K-SHE is the area’s only FM station with a balanced program schedule; one that was designed, not an accident. Its programming is patterned after but not copied from successful FM operations in New York, Los Angeles and Chicago.

COMMENTARIES:
“Raconteur” nightly with Bud De Weese.
“Madamoiselle” weekly.
Garden Time weekly.
Cocktail Hour nightly
Over 11 hours of Comment weekly.
FEATURES:
Musical Comedy nightly
Variety and Comedy nightly.
Over 4 hours of Comedy weekly.
Over 4 hours of Broadway Musical Comedy weekly.
NEWS
Chain of Events.
News at the local level with weather every hour at the half hour during the day and between programs at night.
OPERA:
Complete performance each Sunday evening at 9:00 P.M. on “Night at the Opera.”
JAZZ:
Profiles in Jazz – two hours of better Jazz each Sunday at 4:00 P.M.
ROCK AND ROLL:
We’re not sorry – none on K-SHE.
You’ll find a veritable kaleidoscope of worthwhile, better listening on K-SHE, the station that truly DARES to be DIFFERENT.”

KWK – Hotel Chase

1280 Kilocycles – – – 234.2 Meters

KWK which until a month ago carried the call letters KFVE is now in its tenth month of operation in its present home and under its present ownership and management, the station having officially opened bearing the name of the International Life Insurance Company on March 17th, 1927.

It is generally conceded that KWK now ranks as St.
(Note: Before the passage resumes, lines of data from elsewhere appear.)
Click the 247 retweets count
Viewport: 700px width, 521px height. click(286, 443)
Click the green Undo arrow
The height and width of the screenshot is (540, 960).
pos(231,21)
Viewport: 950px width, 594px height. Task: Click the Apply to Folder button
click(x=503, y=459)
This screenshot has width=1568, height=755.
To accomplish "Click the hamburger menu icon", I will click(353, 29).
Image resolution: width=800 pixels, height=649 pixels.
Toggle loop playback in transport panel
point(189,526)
Louis’ most progressive station. Its rapid rise to recognition started in April, 1927, when it scooped all other local stations and was first to present a play-by-play account of both the Cardinal and Brown Baseball Games (Ed. note: Some dispute this claim.) This feature won for the station thousands of followers. Through the broadcasting of nationally known orchestras from the Palm Room of the Hotel Chase it developed a large number of listeners who tuned in nightly to enjoy the music of the best orchestras in the St. Louis district.
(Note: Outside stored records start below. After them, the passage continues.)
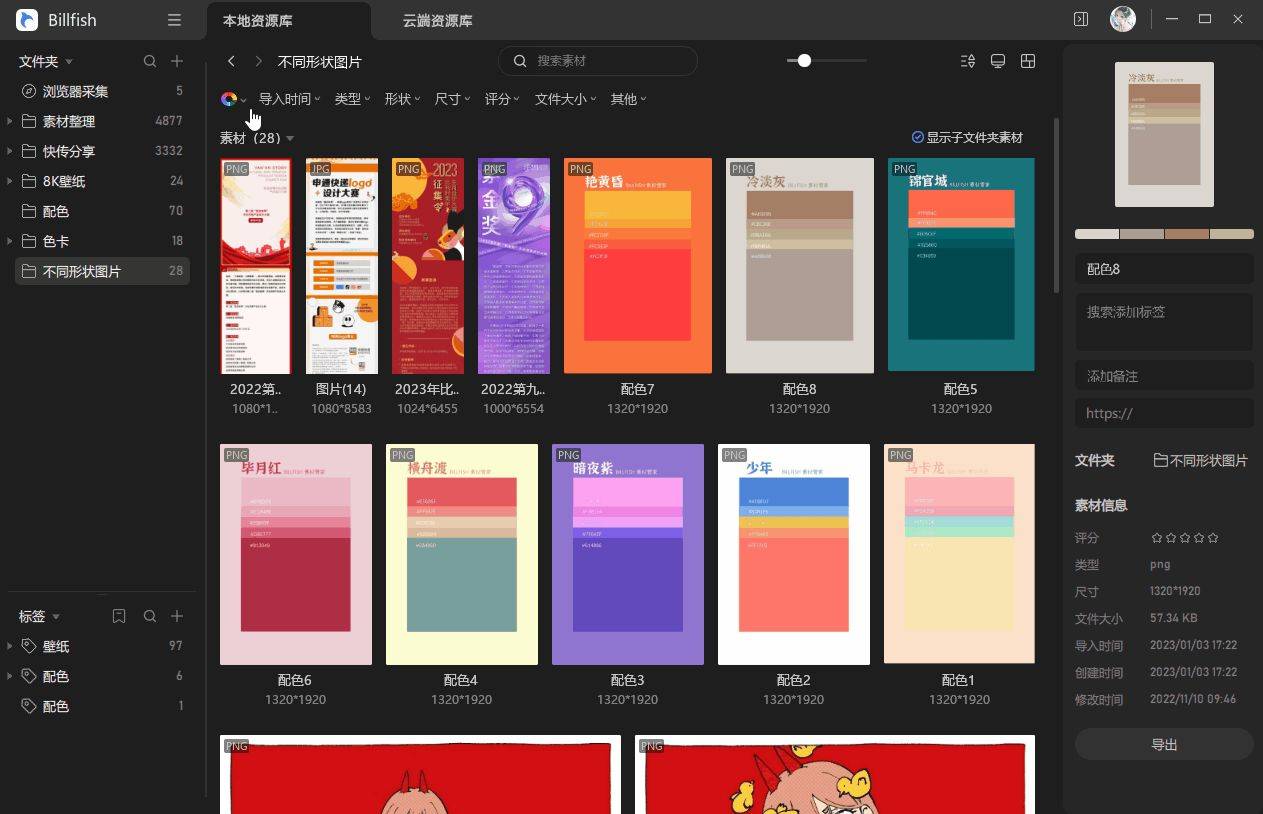The width and height of the screenshot is (1263, 814).
Task: Switch layout with the grid view icon
Action: click(1027, 61)
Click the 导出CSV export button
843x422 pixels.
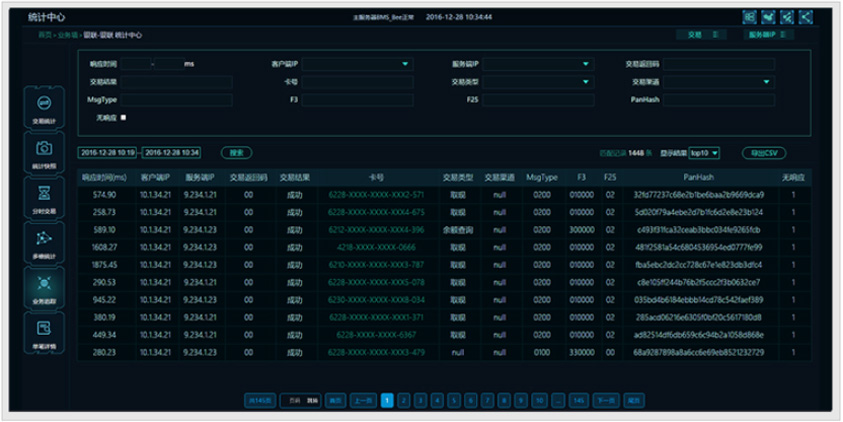(x=764, y=153)
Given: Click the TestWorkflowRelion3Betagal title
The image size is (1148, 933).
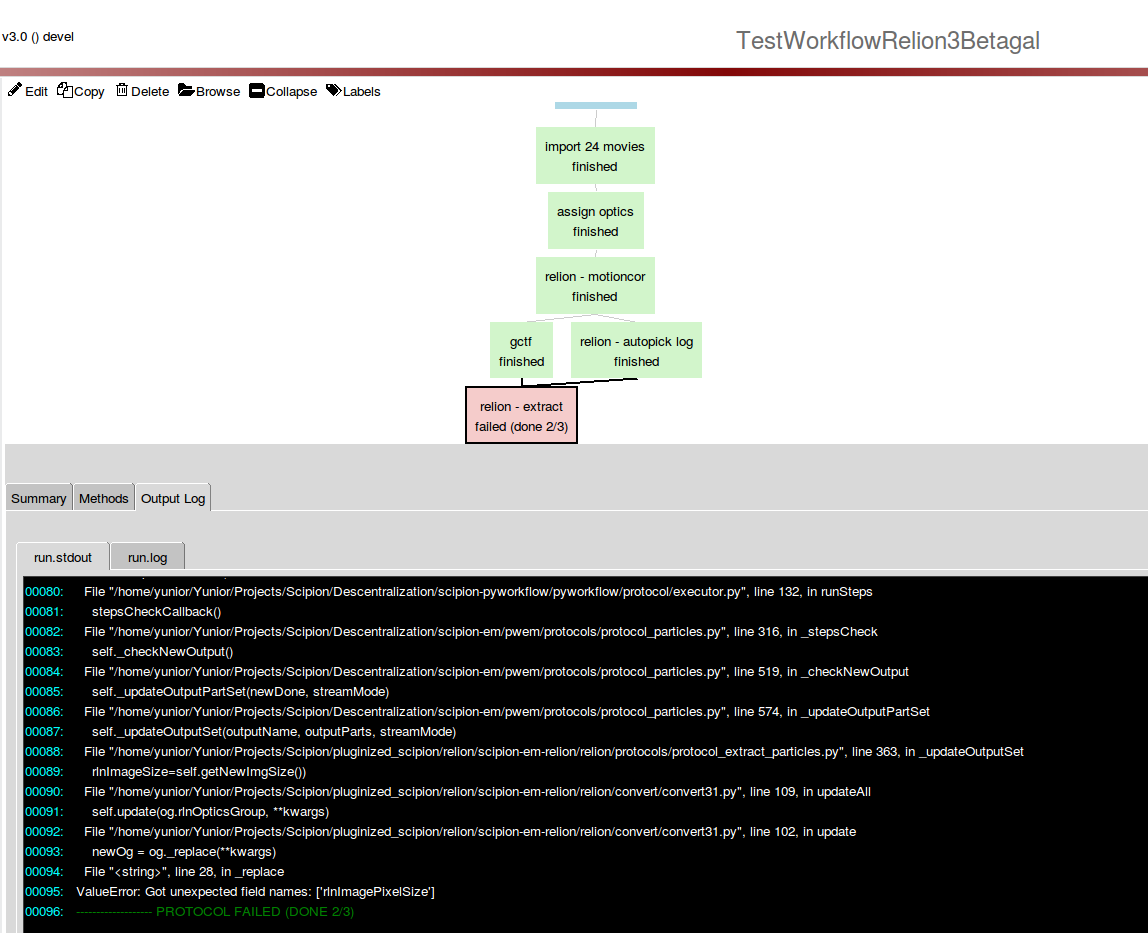Looking at the screenshot, I should 887,41.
Through its morning shoppers’ program another large following was developed, as it was the first station to present morning programs which were enjoyed.

In the month of October, the station gained a splendid reputation through its untiring efforts and successful work during the tornado disaster. It was the first station on the air with the news.
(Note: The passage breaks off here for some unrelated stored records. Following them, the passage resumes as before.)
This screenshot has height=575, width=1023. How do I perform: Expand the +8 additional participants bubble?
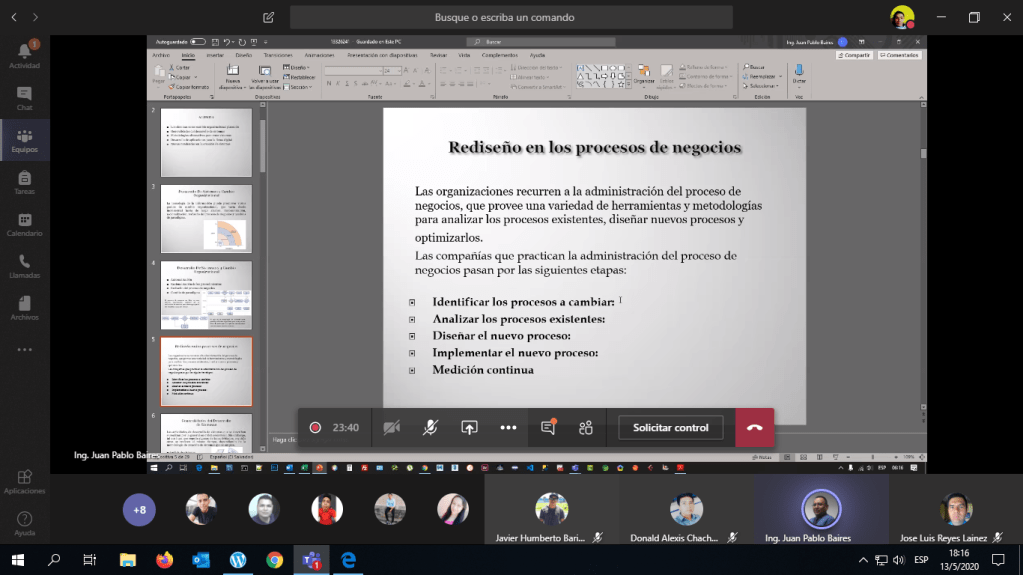tap(139, 509)
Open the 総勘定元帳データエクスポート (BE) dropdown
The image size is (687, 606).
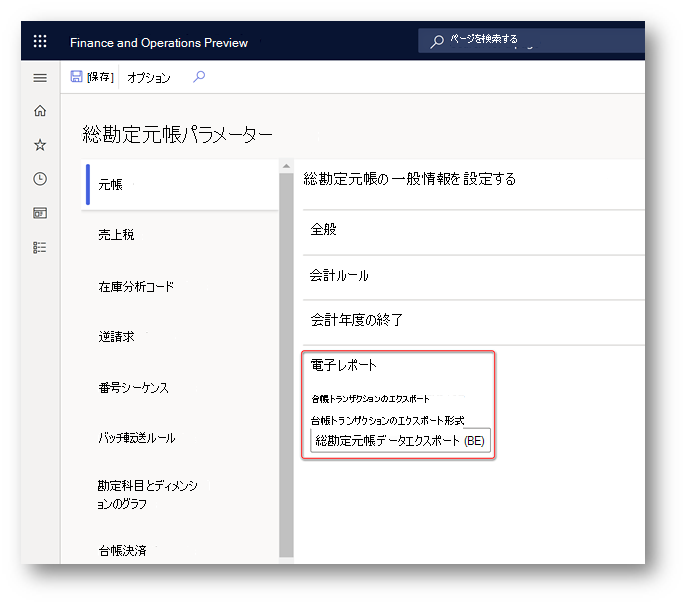coord(400,440)
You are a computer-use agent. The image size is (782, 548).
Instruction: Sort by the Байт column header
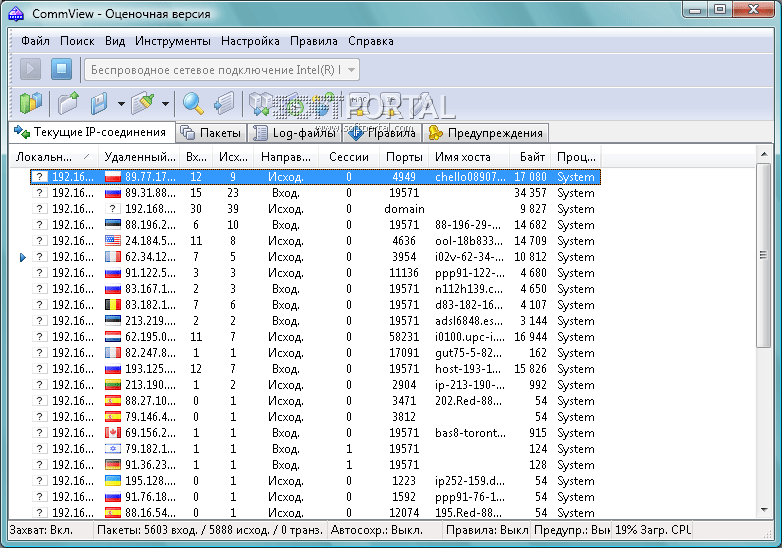(532, 157)
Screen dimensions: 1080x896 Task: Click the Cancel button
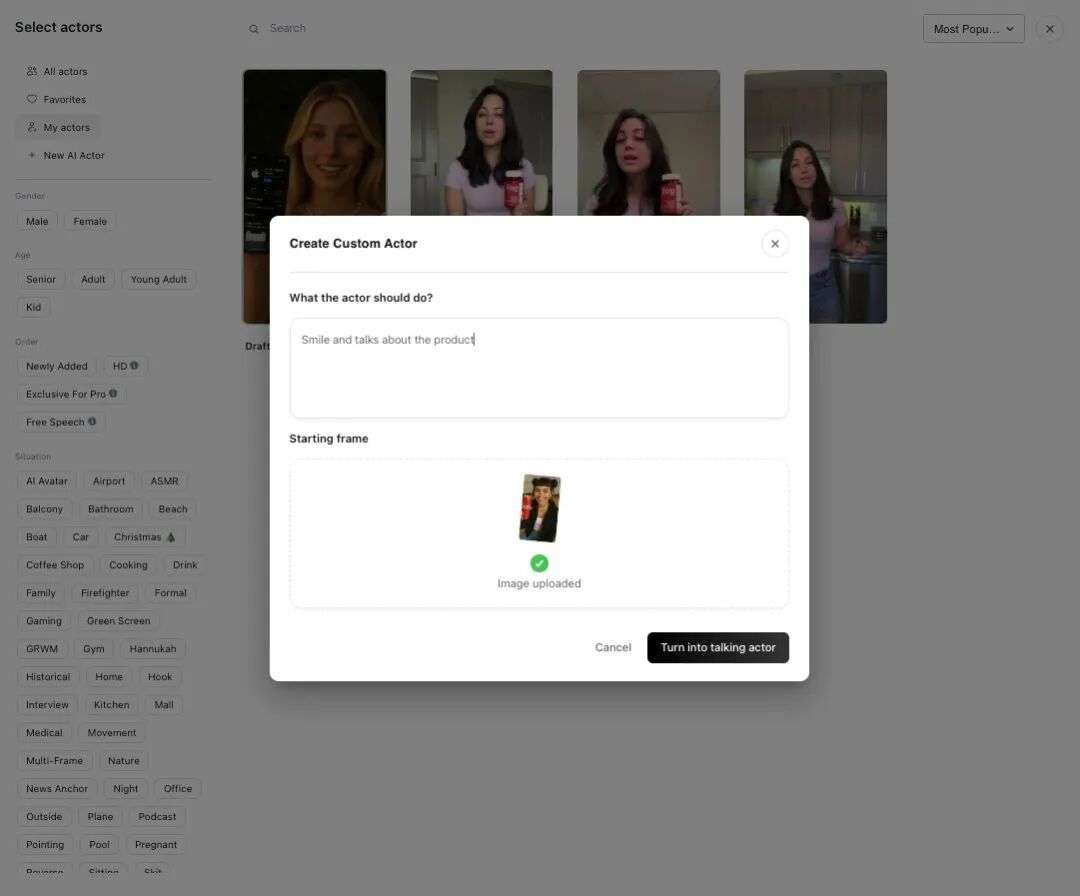pos(613,647)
The Shut-In-Fund through which the station provides radio sets for the unfortunates who are shut in has been another nice feature that has won public favor and brought joy and happiness to many of the unfortunate in the St. Louis district.

The station’s standing in the community was most conclusively proven when more than twelve thousand listeners cast a vote by letter requesting the Federal Radio Commission to grant the station full time on its wave length while only forty-one voted against full time; and, though it is true full time was not granted by the commission, the station was only asked to give up two hours on Sunday to two other stations, namely WMAY and KFQA.

On December the first the station acquired the Blue Network programs from the National Broadcasting Company, and now broadcasts daily many national features, namely: Roxy and His Gang, Rise and Shine, Stromberg-Carlson Orchestra and Quintettes, The Sixty Continentals, The Torrid Tots, The Armand Company Girls, The Variety Hour, The Mediterranean Dance Band, The Ampico Hour, The Chicago Civic Opera Company’s Balkite Program, The Wrigley Wrigamarole, The Victor Hour, Collier’s Hour, Thomas Cook & Son Travelogue and a program by Montgomery Ward & Co., and the White Rock Mineral Springs Co. which starts next week.

On Sunday in each week, the station has also added the broadcast of a Little Symphony Concert with soloists from 12:00 to 2:00 P. M. followed by the St. Louis Symphony Pop Concerts through the courtesy of the Laclede Gas Light Company from 3:00 to 5:00 P. M.

Many new features and additional programs are being developed  and the most promising future appears to be in store for the station. It is the ambition of the entire staff and all those affiliated with the station that KWK  rank with the best in the west on or before the first birthday of the station which will be March 17th, 1928.